• Given text
+ + +

Because of its concerns about having its notable technology brand name attached to a popular sex toy, Hitachi decided to cease production of the Magic Wand in 2013. Vibratex director of operations Eddie Romero told Engadget that Hitachi is an extremely staid company and was uncomfortable being associated with the best-selling masturbation aid. Vibratex persuaded Hitachi to continue manufacturing the device, to rename it the "Original Magic Wand", to use lighter, more durable materials, and to omit any reference to Hitachi. The newly named device returned to the market on 25 June 2013, with improved engineering and modified graphic design on its accompanying box. It was sold as the "Original Magic Wand Vibrator" by Good Vibrations.

In January 2014 the device's name was "Magic Wand Original" according to Shape Magazine, with information provided at the associated website magicwandoriginal.com. Hitachi did not market the device for sexual purposes until recently, as of October 2016, but still only referring to one of its uses as an "intimate" massager. Betty Dodson told Engadget in 2014 that the device was still her preferred vibrator. On 5 May 2014, the device was featured in a comedy segment of the television program Louie on FX. In 2014, 250,000 Magic Wands were sold in the U.S. by Vibratex. In November 2014, Stanford School of Medicine assistant professor of obstetrics and gynecology Leah Millheiser recommended the Magic Wand. She commented to Yahoo! Health that it was effective for helping women with orgasm after menopause, and improving sexual ability and self-esteem.

+ + +

• Provided material
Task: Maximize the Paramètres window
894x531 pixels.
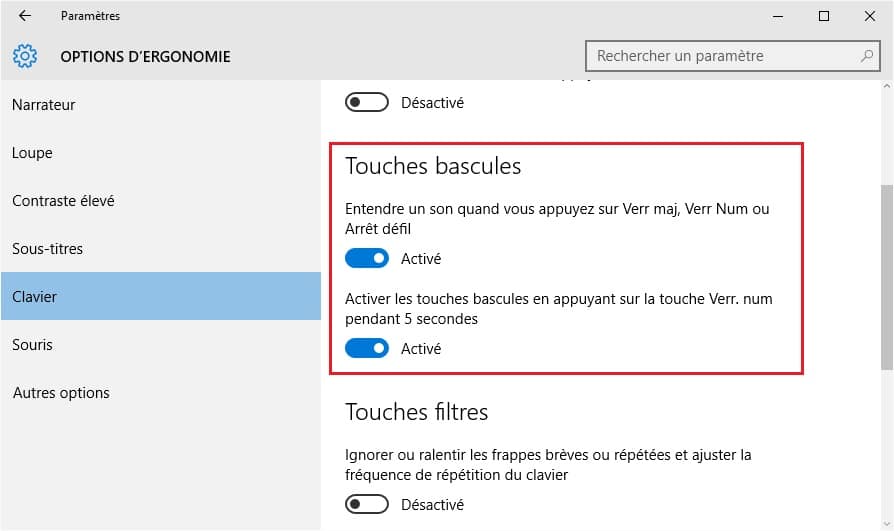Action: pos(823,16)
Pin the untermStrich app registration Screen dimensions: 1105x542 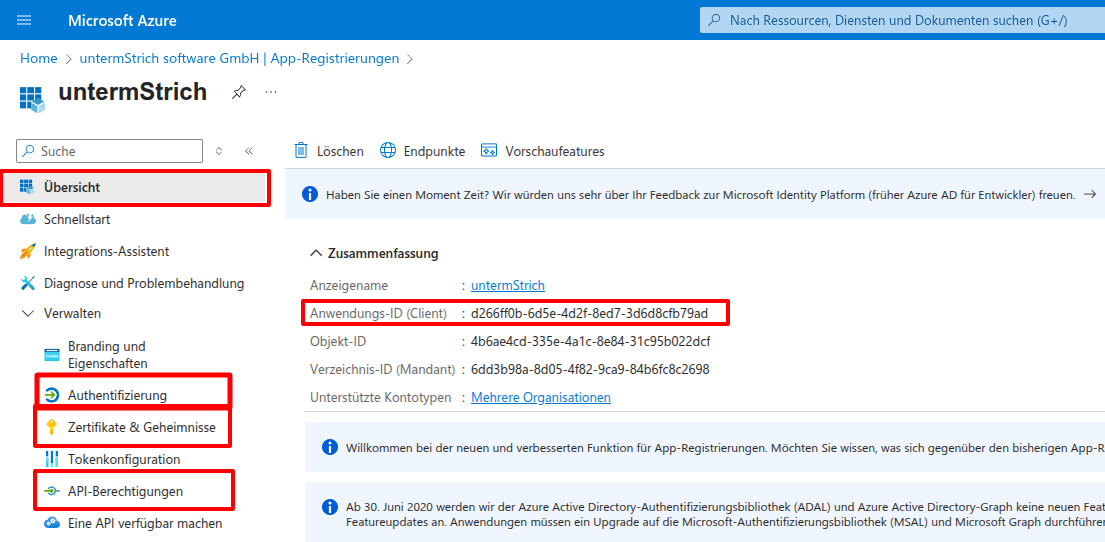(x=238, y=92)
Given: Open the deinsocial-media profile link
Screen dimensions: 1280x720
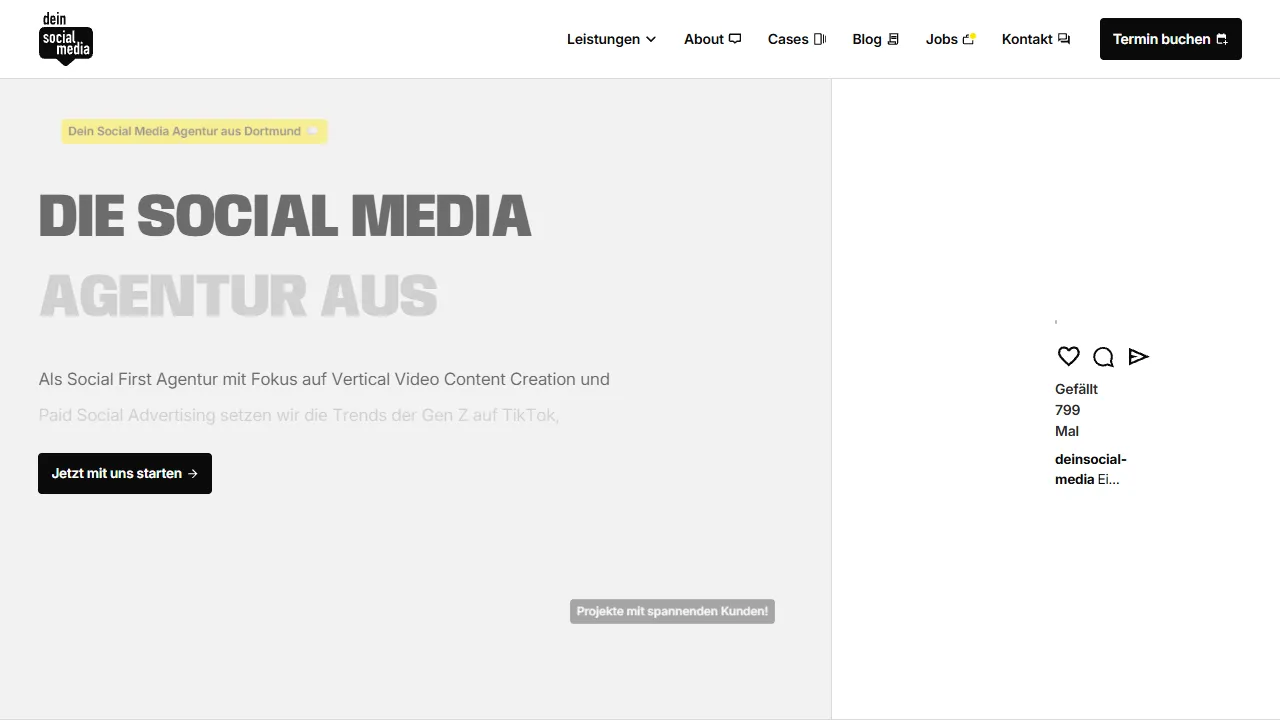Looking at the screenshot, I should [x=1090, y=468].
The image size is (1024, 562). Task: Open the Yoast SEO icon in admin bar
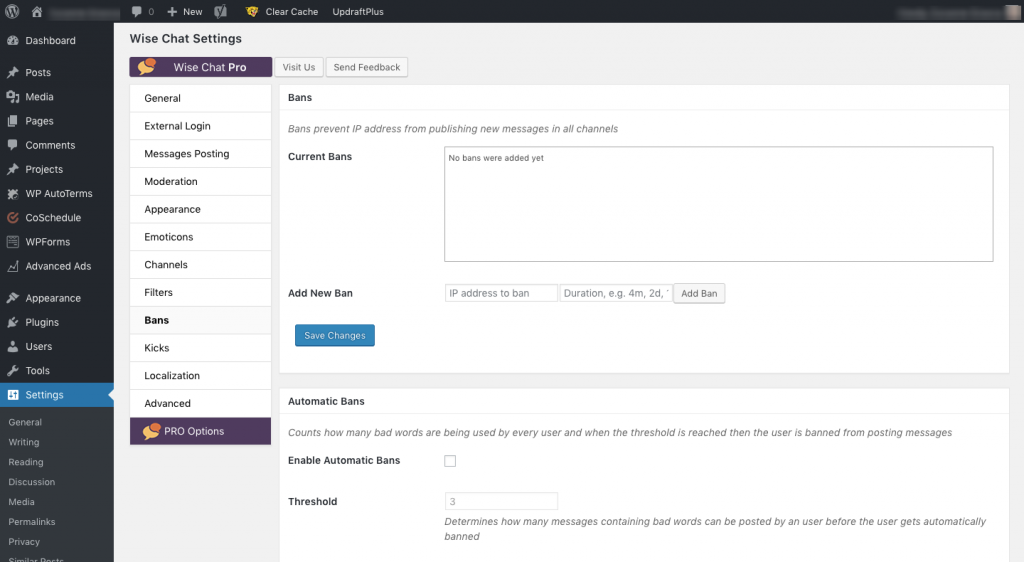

+ + +

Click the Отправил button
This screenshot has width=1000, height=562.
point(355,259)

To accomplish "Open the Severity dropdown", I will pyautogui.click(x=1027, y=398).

+ + +

• Task set
**a.** Write out the portion of the Magic Wand passage that begins at the words "Because of its" and stops after the words "by Good Vibrations.".
**b.** Continue the Magic Wand passage from its final sentence.
The entries are separate from the Magic Wand passage.

• Answers by item
**a.**
Because of its concerns about having its notable technology brand name attached to a popular sex toy, Hitachi decided to cease production of the Magic Wand in 2013. Vibratex director of operations Eddie Romero told Engadget that Hitachi is an extremely staid company and was uncomfortable being associated with the best-selling masturbation aid. Vibratex persuaded Hitachi to continue manufacturing the device, to rename it the "Original Magic Wand", to use lighter, more durable materials, and to omit any reference to Hitachi. The newly named device returned to the market on 25 June 2013, with improved engineering and modified graphic design on its accompanying box. It was sold as the "Original Magic Wand Vibrator" by Good Vibrations.

**b.**
===Expansions===

In 2015, the Magic Wand Rechargeable, a rechargeable battery-powered version, was released. It has four speeds, the highest of which is 6300 rpm, which is a higher frequency than the original's 6000 rpm, as well as four vibration patterns, and a smooth silicone head. The vibration intensity and the patterned vibrations are controlled by two separate rectangular buttons. It has been widely praised since its debut. In 2019, the Magic Wand Plus was released, which, like the original, must be plugged in, but has the same vibration power levels as the rechargeable. The button layout is slightly different, with separate buttons to increase and decrease the power level, rather than cycling through all with a single button. In 2022, the Magic Wand Mini was released, with three power levels up to 6000 rpm, the same button layout as the Plus, and a much more compact size. In 2023, Vibratex introduced the Magic Wand Micro, a 4 in wand with three intensity settings and four patterns featuring vibrations up to 6300 rpm. The internal design of the Magic Wand Micro can be seen on the website for the device.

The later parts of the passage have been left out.